The first quarter of the game was a blur. My football crash course from Mike helped some, but I still wasn’t sure when to cheer and when to rage at a bad call from the referees, so I waited until the people around me reacted before I joined in with the same.

When Rush threw a touchdown pass, I screamed so loud my voice cracked.

He was in his element. He was larger than life. He threw the ball with precision, and when he tucked it beneath an arm to run it himself, he was almost unstoppable. He was a force.

The opposing team didn’t stand a chance.

No matter what else happened on the field, I couldn’t tear my eyes away from Rush.

He hadn’t added the long sleeves beneath his jersey and pads like most of the other players. The roped muscle in his arms was on display every time the camera swung his direction. And the pants, oh my God, the pants. They accentuated the bulk of his thighs and the perfect curve of his ass.

The sweat at my temples and spine had nothing to do with my layers. There was a coil in my lower belly, twisting tighter and tighter with every play, every yard gained. By halftime, the Wildcats were ahead by fourteen points. By the end of the third quarter, twenty-one.

“We’re going to fucking winnnnn!” The guy next to me pumped his arms back and forth like he was running in place, his entire body radiating the thrill. He cupped both hands to his mouth and screamed, “Rush Ramsey for President!”

Everyone around us laughed, and the people seated in the rows below us all turned.

There was a woman, a very beautiful woman, two rows below with dark hair trapped beneath a Wildcats beanie. The smile on her face dropped at the same time as mine.

Halsey.

We stared at each other for a long moment. She looked as stunned to see me as I was to see her. I’d been so focused on the game, on Rush, I hadn’t spent much time looking around the student section.

Her shock faded before mine. Her eyes narrowed. Her nostrils flared. The girl beside her followed Halsey’s line of vision, and when she spotted me, she sneered. When the friend leaned in to say something into Halsey’s ear, there was no mistaking the word.

Slut.

It hurt more than I’d ever admit. No matter how much time passed, Halsey, her friends, would always think of me as a slut. A whore.

And there was nothing I could do but live with it.

Something happened on the field, a play I missed. When my eyes flicked back to the game, they were blurry with tears.

Now that I’d seen her, I couldn’t stop from noticing every move Halsey made.
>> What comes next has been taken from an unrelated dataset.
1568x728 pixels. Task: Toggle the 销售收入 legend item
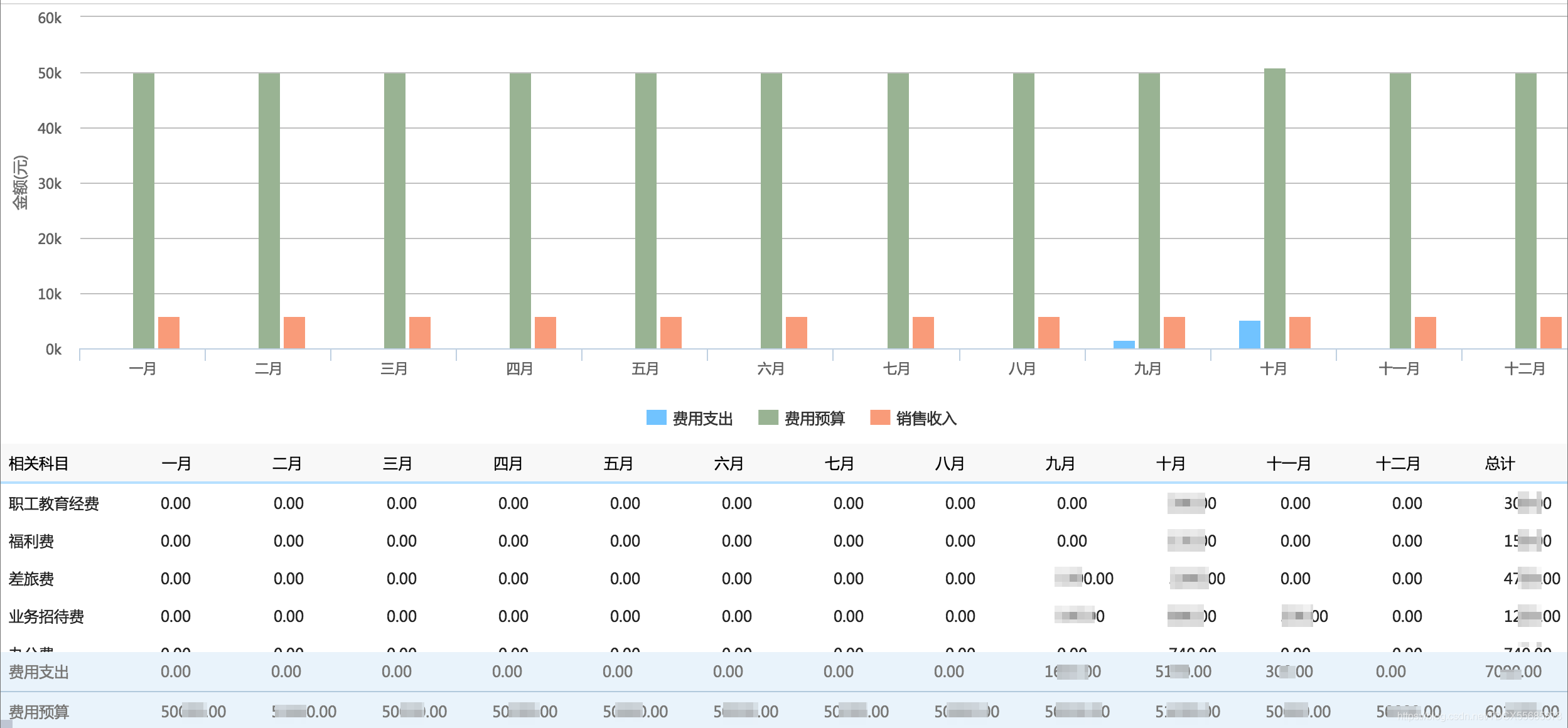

She and her friends kept speaking in each other’s ears. They’d glance back at me, standing alone, and snicker.

How many insults would I have to survive to have a thicker skin? Would it always hurt?

What would it take for people to just let me be? To let me live my life? I wasn’t hurting anyone by breathing. I was just standing here.

Why did my very existence seem to cause so much anger for people?

The burn in my throat was unbearable as I kept blinking the tears away, doing my best to watch Rush on the field. To catch one more play.

He moved with such grace and agility. He was born to be out there, holding that ball. It was breathtaking. He launched it through the air, sending it flying with a perfect spin, into the arms of an open receiver. Erik.

He caught it and raced to the end zone for another Wildcat touchdown.

I let the cheers sink in deep, the chant for Rush, Rush, Rush soak into my bones. Maybe Squish could hear these people celebrating his father.

“Good game, Rush,” I whispered, then slipped away, up the stairs and out the nearest exit.

I missed the end of my first Wildcats football game.